TASK MATERIAL:
_ _ _ _ _ _ _

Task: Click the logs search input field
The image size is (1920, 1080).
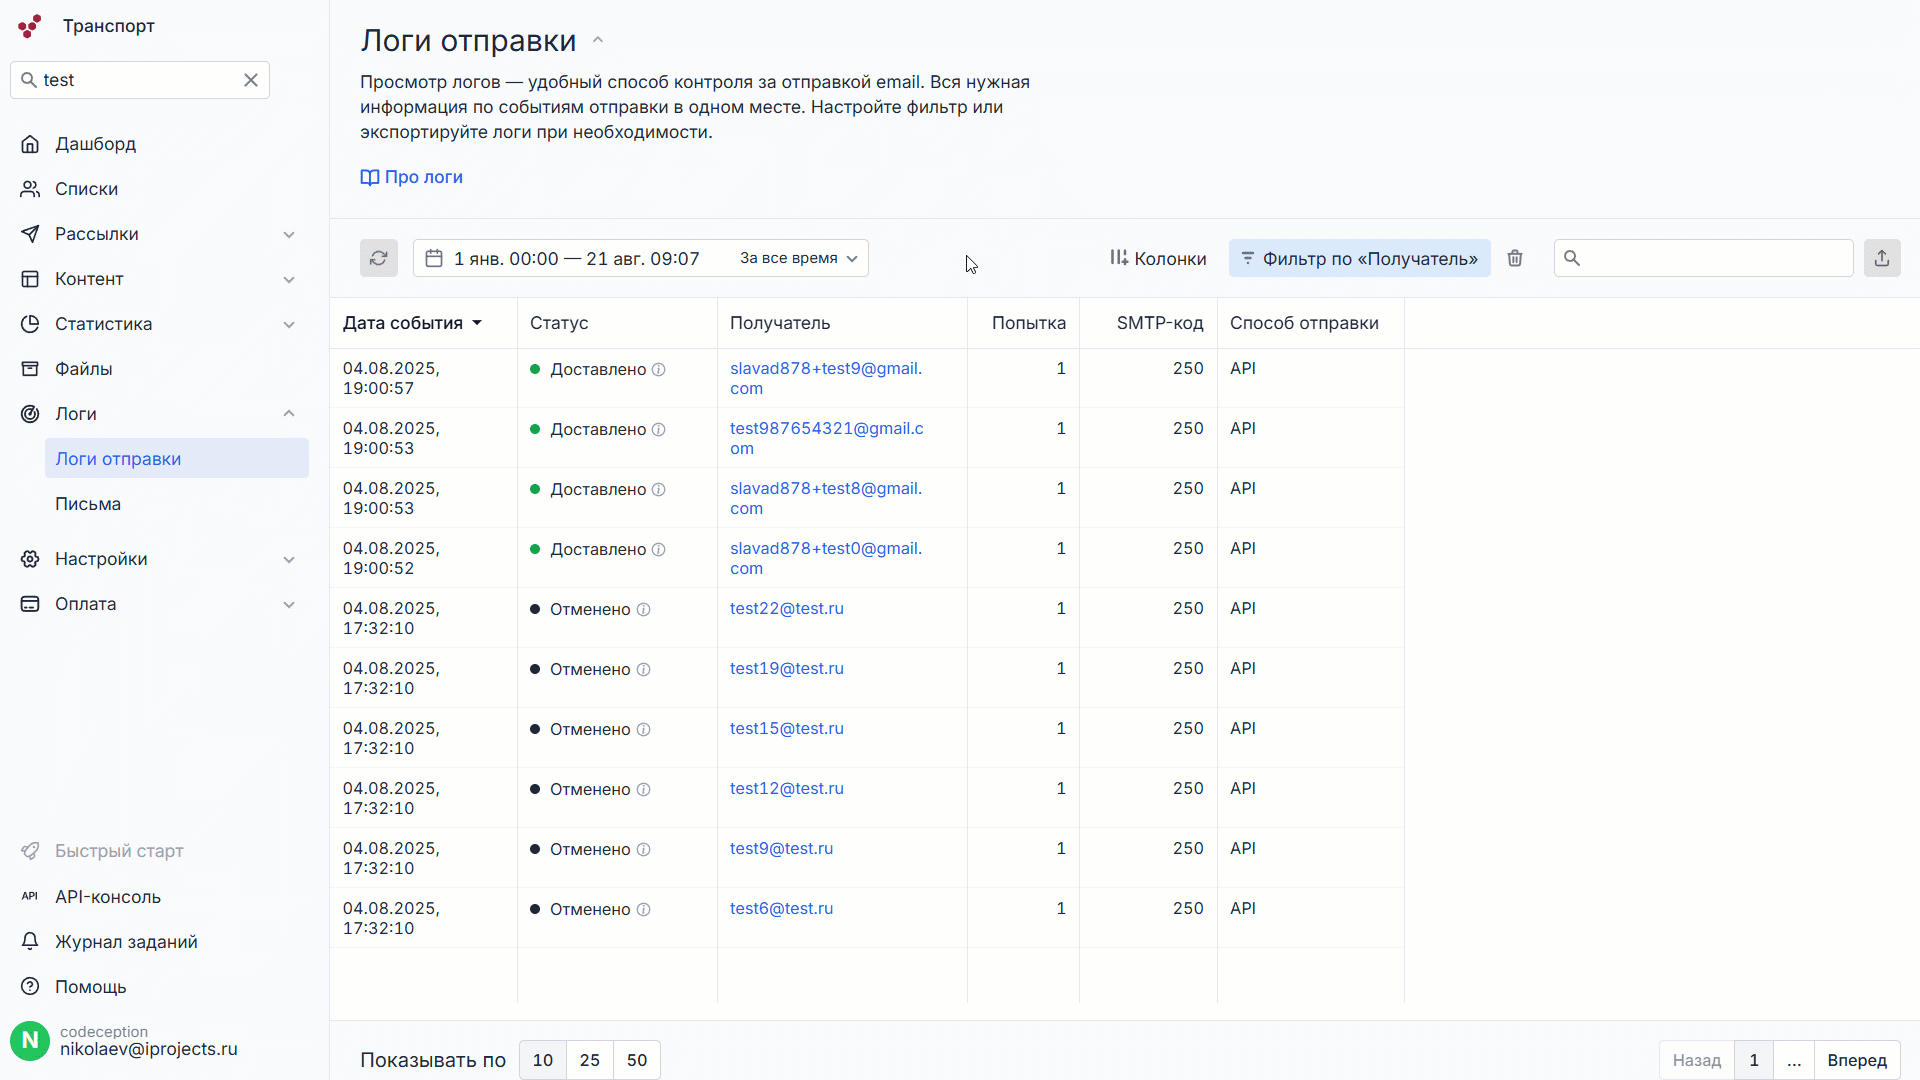Action: [x=1714, y=258]
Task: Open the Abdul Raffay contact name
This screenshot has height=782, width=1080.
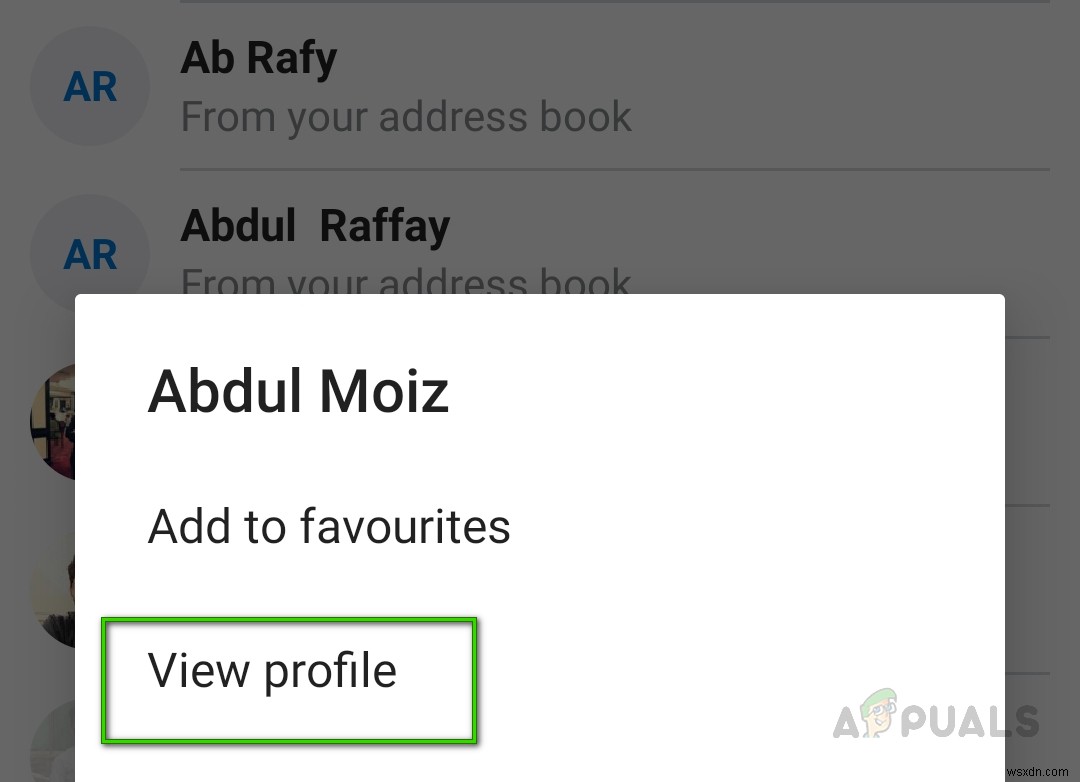Action: pyautogui.click(x=315, y=226)
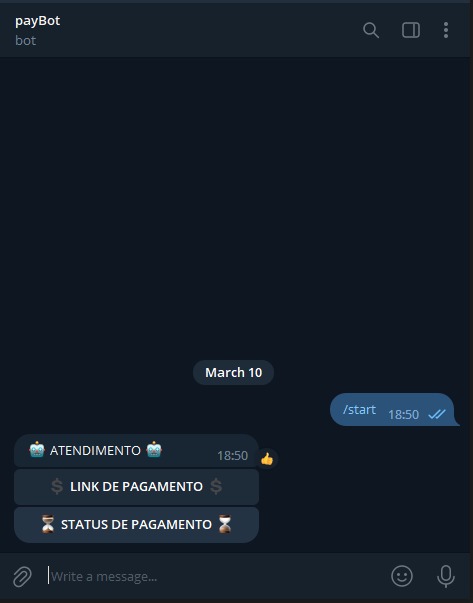Click the STATUS DE PAGAMENTO bot button
Screen dimensions: 473x603
(x=137, y=525)
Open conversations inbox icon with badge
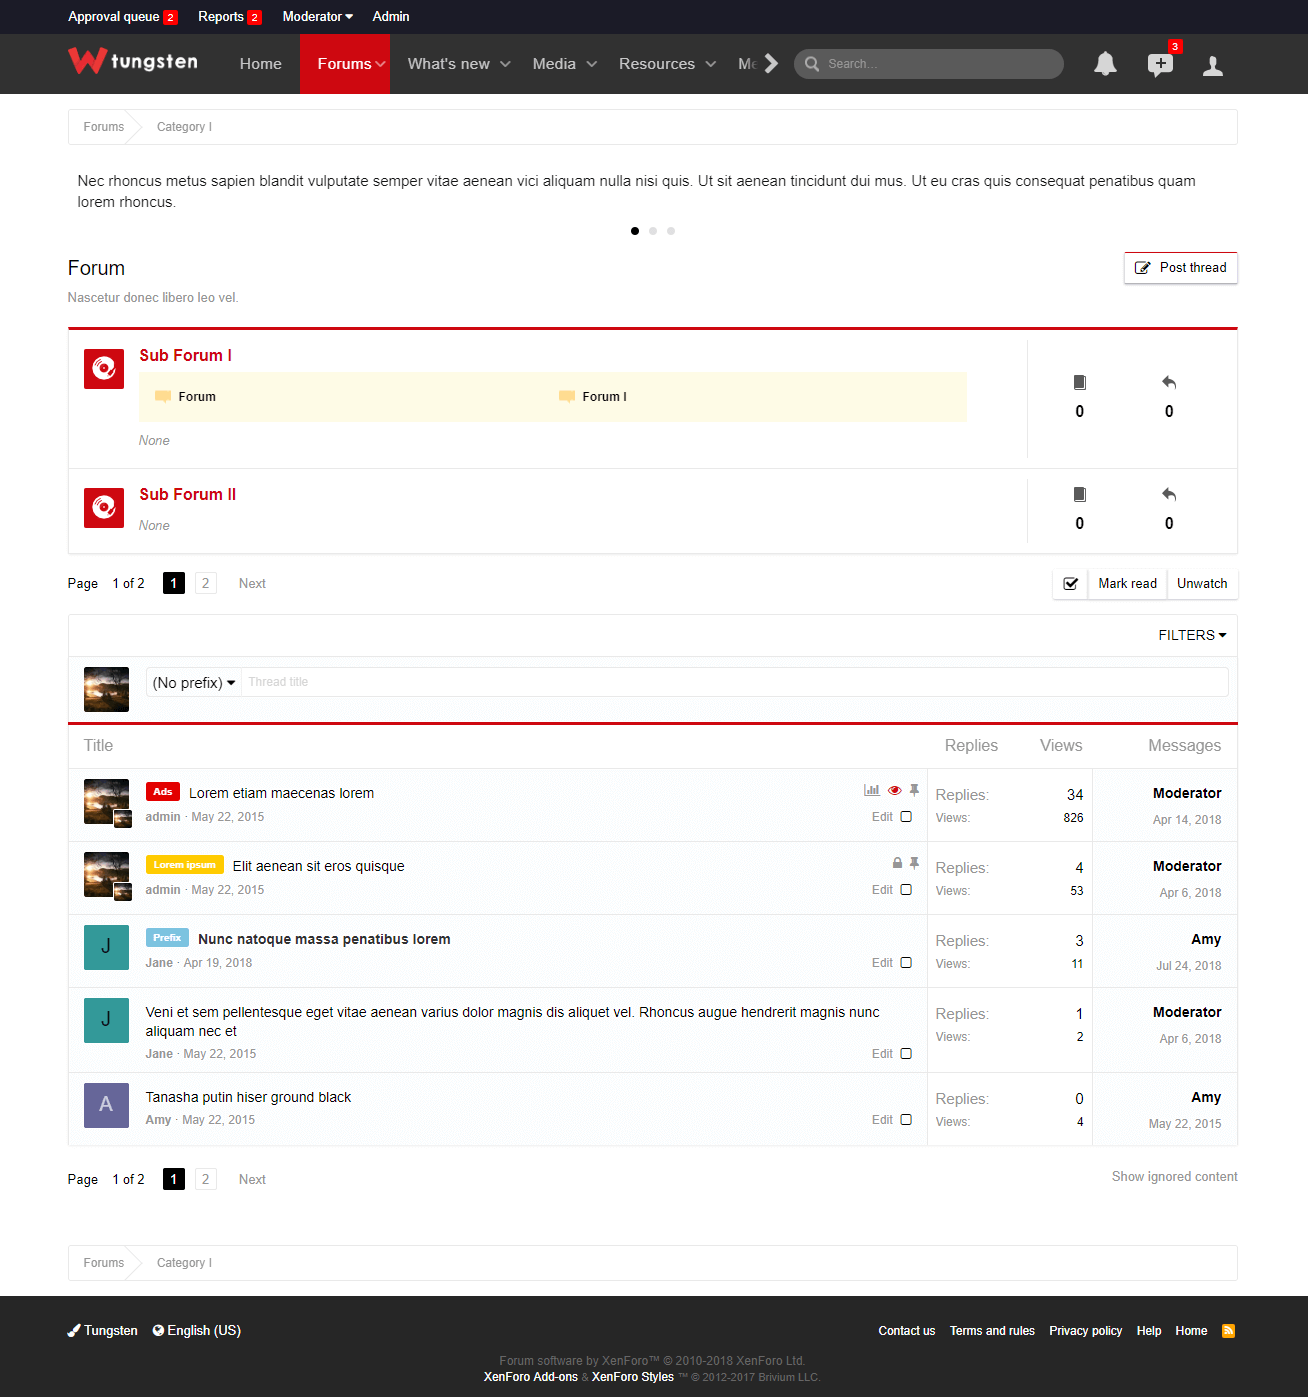The width and height of the screenshot is (1308, 1397). click(x=1160, y=65)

_ _ _ _ _ _ _

Please write out the data from its first line through the line containing "Action: [x=1714, y=258]", inclusive, and leave the pictures out.

Task: Click the logs search input field
The image size is (1920, 1080).
Action: [x=1714, y=258]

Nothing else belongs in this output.